- **DESCRIÇÃO DO PROBLEMA**
Troque "Platform Policies" por "Privacy Settings" em tudo o que vai da linha que contém "Click the external" até o fim dos itens, sem alterar mais nada. Reescreva só esse trecho e deixe as imagens de fora.

(Linhas sobre onde aparecem os alvos)
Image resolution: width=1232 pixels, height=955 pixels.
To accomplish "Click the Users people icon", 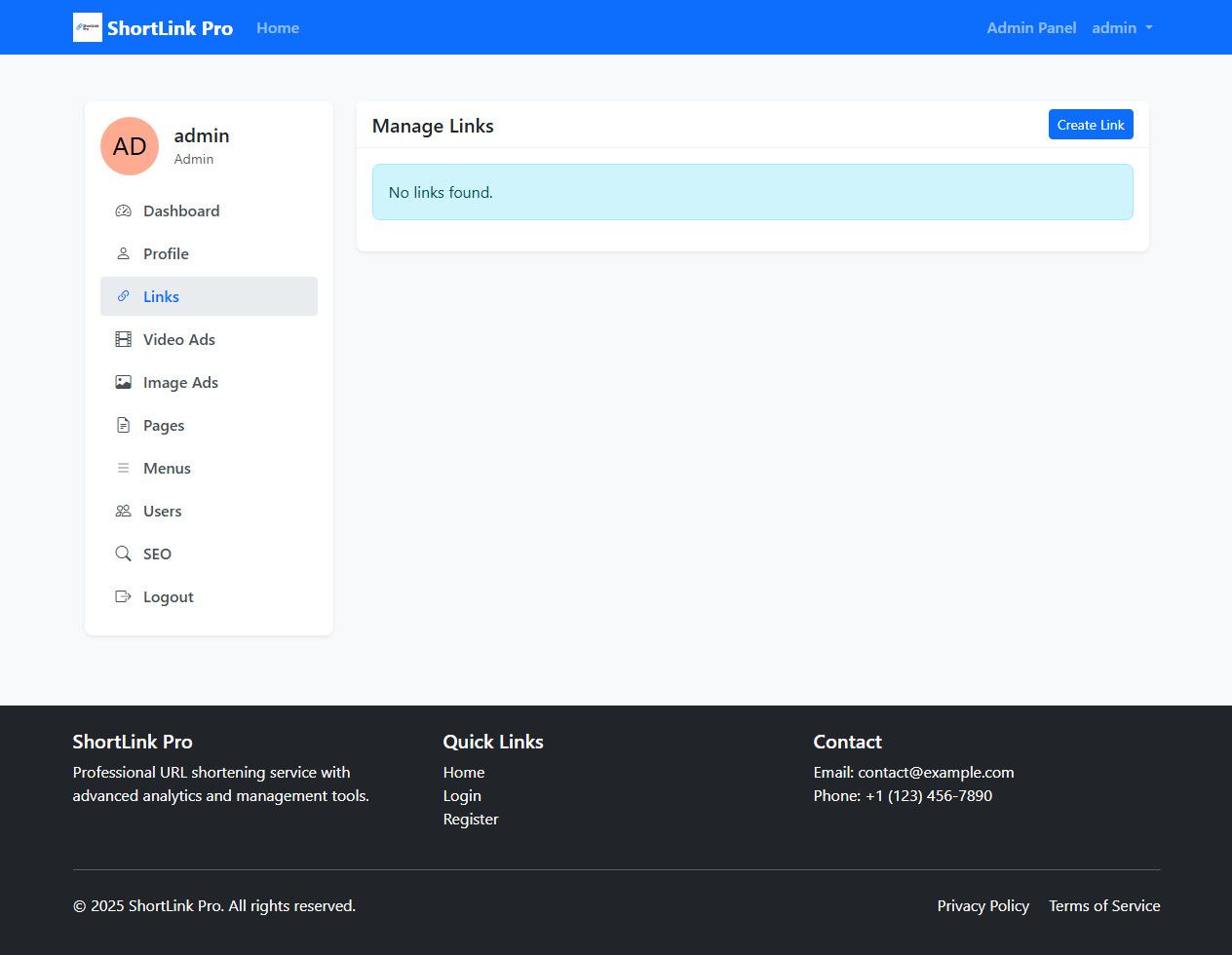I will [x=123, y=511].
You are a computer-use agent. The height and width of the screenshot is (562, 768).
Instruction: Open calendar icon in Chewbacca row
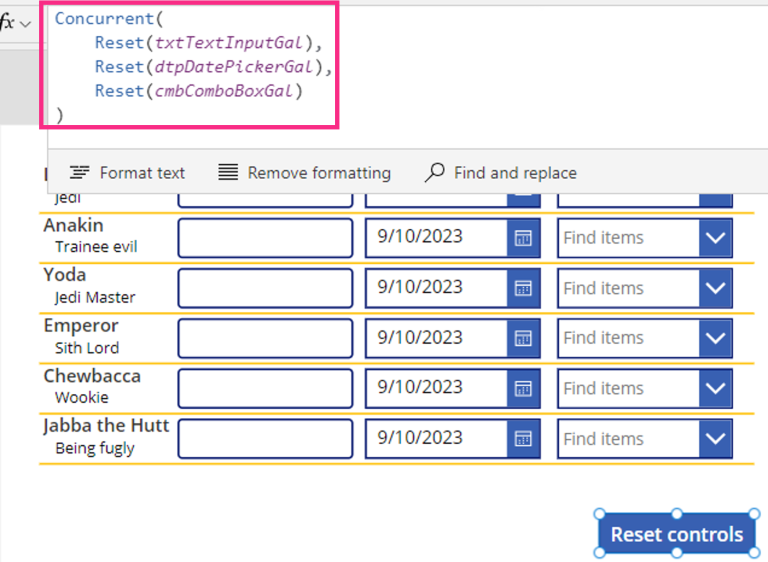(523, 388)
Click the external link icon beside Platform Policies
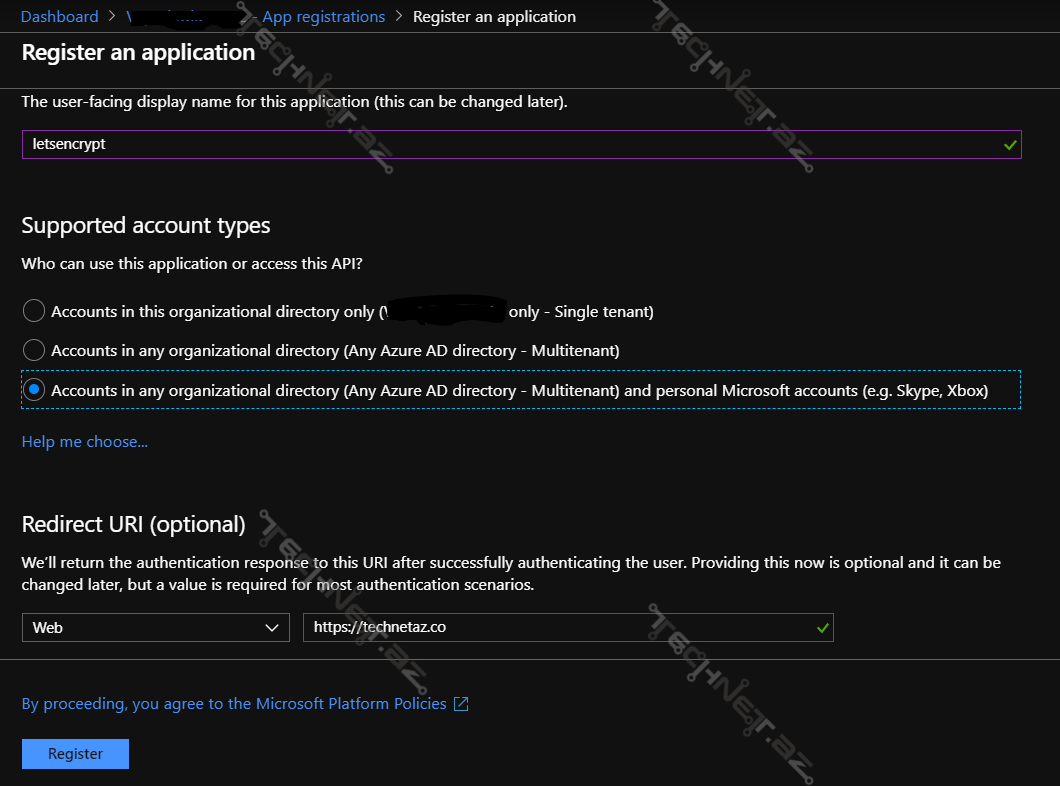The height and width of the screenshot is (786, 1060). [x=461, y=704]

- **RESPOSTA**
Click the external link icon beside Privacy Settings
The height and width of the screenshot is (786, 1060). [x=461, y=704]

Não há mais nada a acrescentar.